Operationalizing Strategic Empathy: Best Practices from Inside the First Island Chain

J.B. Vowell and Craig Evans


The United States cannot compete effectively or prevail in conflict if its approach to leading the free world through current global challenges is self-centered. Hans Morgenthau described self-centered leadership as strategic narcissism: “the tendency to view the world only in relation to the United States and to assume the future course of events depends primarily on U.S. decisions or plans.” In his 2018 book, Battlegrounds, former National Security Advisor and retired Lt. Gen. H.R. McMaster describes multiple examples where strategic narcissism contributed false assumptions about other countries, which errantly drove U.S. policy in the post-Cold War era—most acutely regarding U.S. policy toward China.[1] McMaster responds to that history by calling for strategic leaders and practitioners to embrace strategic empathy, defined as "the skill of understanding what drives and constrains one's adversary."[2]

McMaster’s strategic empathy concept prescribes looking at issues from the perspective of others—specifically adversaries.

McMaster’s strategic empathy concept prescribes looking at issues from the perspective of others—specifically adversaries. However, it is equally applicable to allies and partners as a window into better understanding the emotions, ideologies, and aspirations that motivate their behavior. The theory predicts, as strategic empathy increases, that strategic narcissism decreases, resulting in better policies and strategies for competing and prevailing in conflict.
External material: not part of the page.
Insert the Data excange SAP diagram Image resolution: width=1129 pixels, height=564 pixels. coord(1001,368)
McMaster’s theory, however, begs the question; How do strategic leaders operate with strategic empathy?

To operationalize the concept of strategic empathy, this article argues that strategic leaders must appreciate three critical factors: geography, history, and domestic politics. These three factors are the pillars of the framework employed by U.S. Army Japan, a theater-strategic headquarters in the Indo-Pacific theater. First, U.S. Army Japan embraced strategic empathy by reorienting the map to gain appreciation for how U.S. adversaries and its anchoring ally, Japan, perceive the region. Second, through professional development sessions, leaders in U.S. Army Japan have also invested in examining the historical perspectives of regional actors to contextualize contemporary actions and policies. The command’s leadership then applies that framing to sufficiently understand Japanese domestic political events, such as elections and strategic document formulation. These activities enable the command to operate with the kind of strategic empathy to think, act, and operate differently in an operational environment that demands greater agility and innovation to address regional challenges.[3]
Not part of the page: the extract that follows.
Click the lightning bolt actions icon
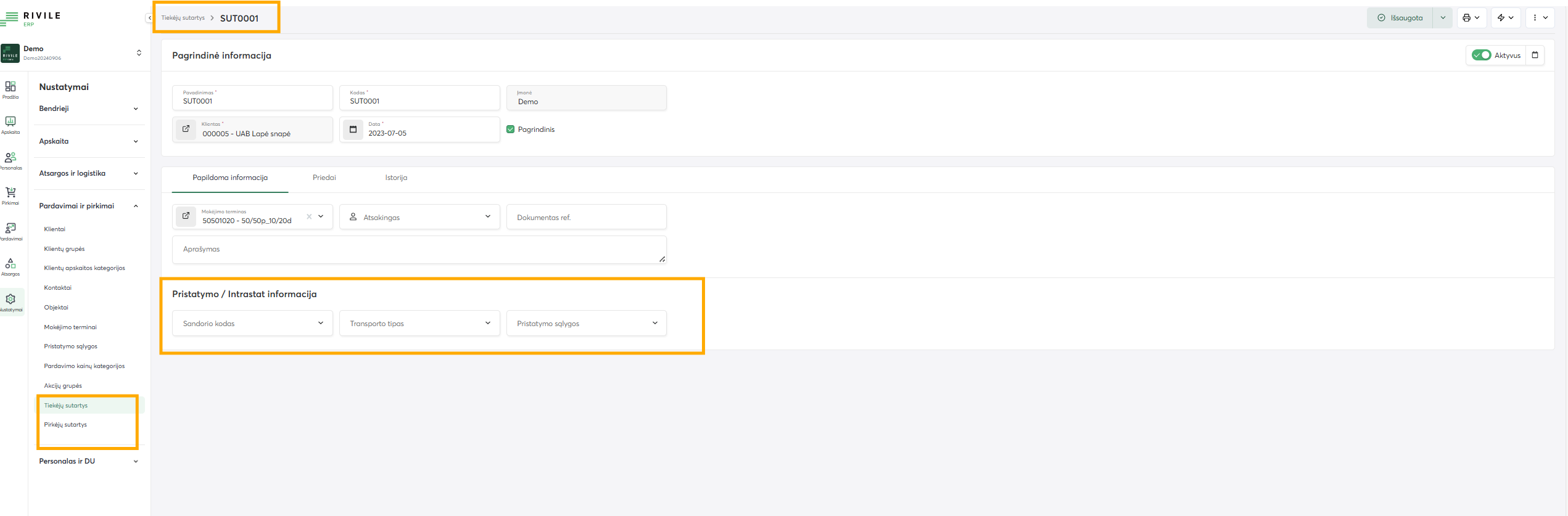This screenshot has width=1568, height=516. point(1505,18)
Pay Attention to Geography

Journalist Robert Kaplan argues that the "only thing enduring is a people's position on the map [and] the map, while not determinative, is the beginning of discerning historical logic about what might come next.".[4] U.S. Army Japan reoriented the map to see geography through the lens of regional actors to help illuminate many regional security challenges in Northeast Asia. Three countries are particularly useful as examples: Japan, Russia, and China.
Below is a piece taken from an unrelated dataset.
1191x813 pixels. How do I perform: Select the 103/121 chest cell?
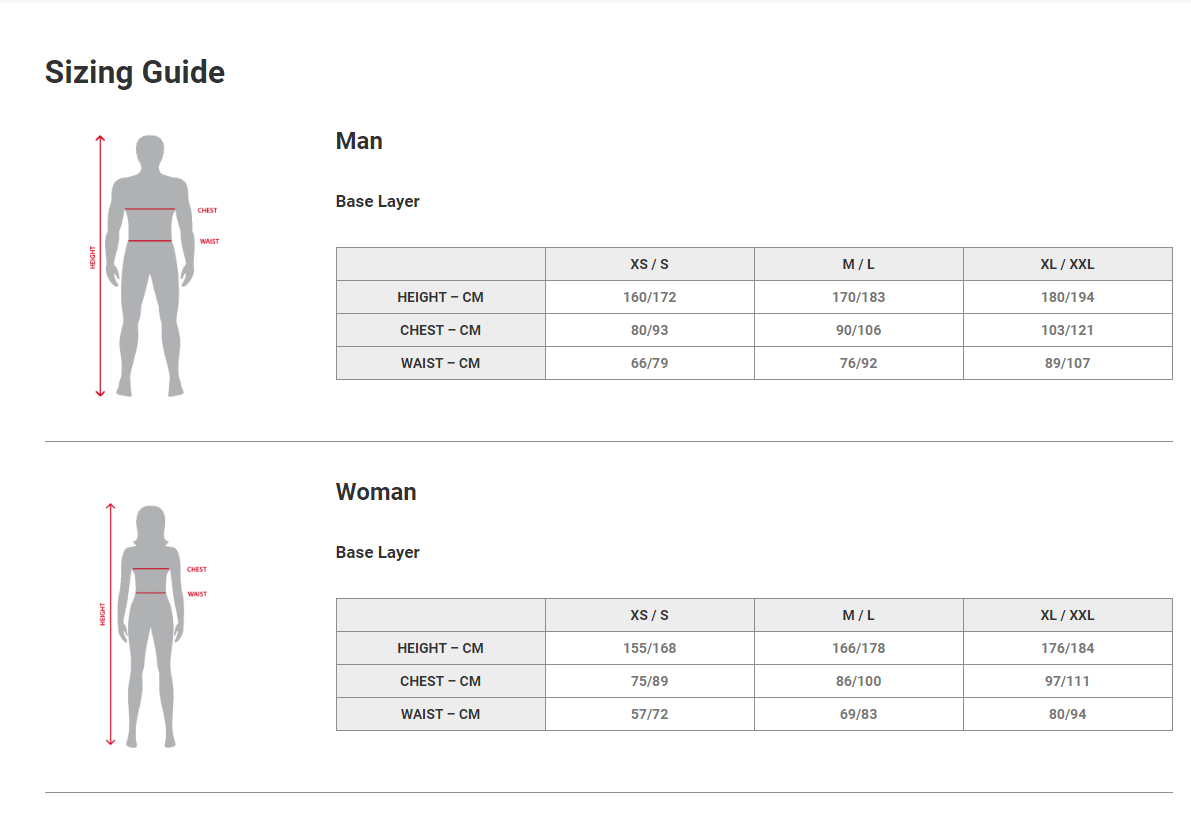1067,330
First Island Chain Perspective. (US Army Japan)

U.S. and Japanese military leaders often remark that the fault line of the international order runs through Japan.[5] From Japan’s northernmost tip to the southernmost island, it has territorial disputes with three authoritarian, nuclear powers—each with distinct regional ambitions that collide with Japan’s security interests.

Reorienting the map also helps apply strategic empathy by focusing U.S. leaders on China’s geographic perception of being surrounded by U.S. partner democracies such as the Republic of Korea, Japan, and the Philippines that constrain China’s regional and global ambitions.

Russia is similarly influenced by the chokepoint between Petropavlovsk and the Northern Territories to transform the geography with modernized anti-access and area denial capabilities, such as the Bastion. The Russian fleet relies on navigation routes from the Sea of Okhotsk to the Northern Pacific Ocean that are potentially at risk if not defended. The influence of geography on Russian policy is readily apparent when viewing the map from an orientation centered on Russia’s geographic context.[6]

Reorienting the map also helps apply strategic empathy by focusing U.S. leaders on China’s geographic perception of being surrounded by U.S. partner democracies such as the Republic of Korea, Japan, and the Philippines that constrain China’s regional and global ambitions. U.S. leaders can better appreciate China’s express belief that it is the object of a U.S.-led regional containment strategy.[7] Beijing’s attempts to create and enforce new geographic facts by designating a 10-dash-line, the construction and militarization of artificial features in the South China Sea, and its pressure campaign against Taiwan are all efforts to alter conditions in a security environment in furtherance of its interests. Leaders gain empathetic perspectives of the region by studying the geography.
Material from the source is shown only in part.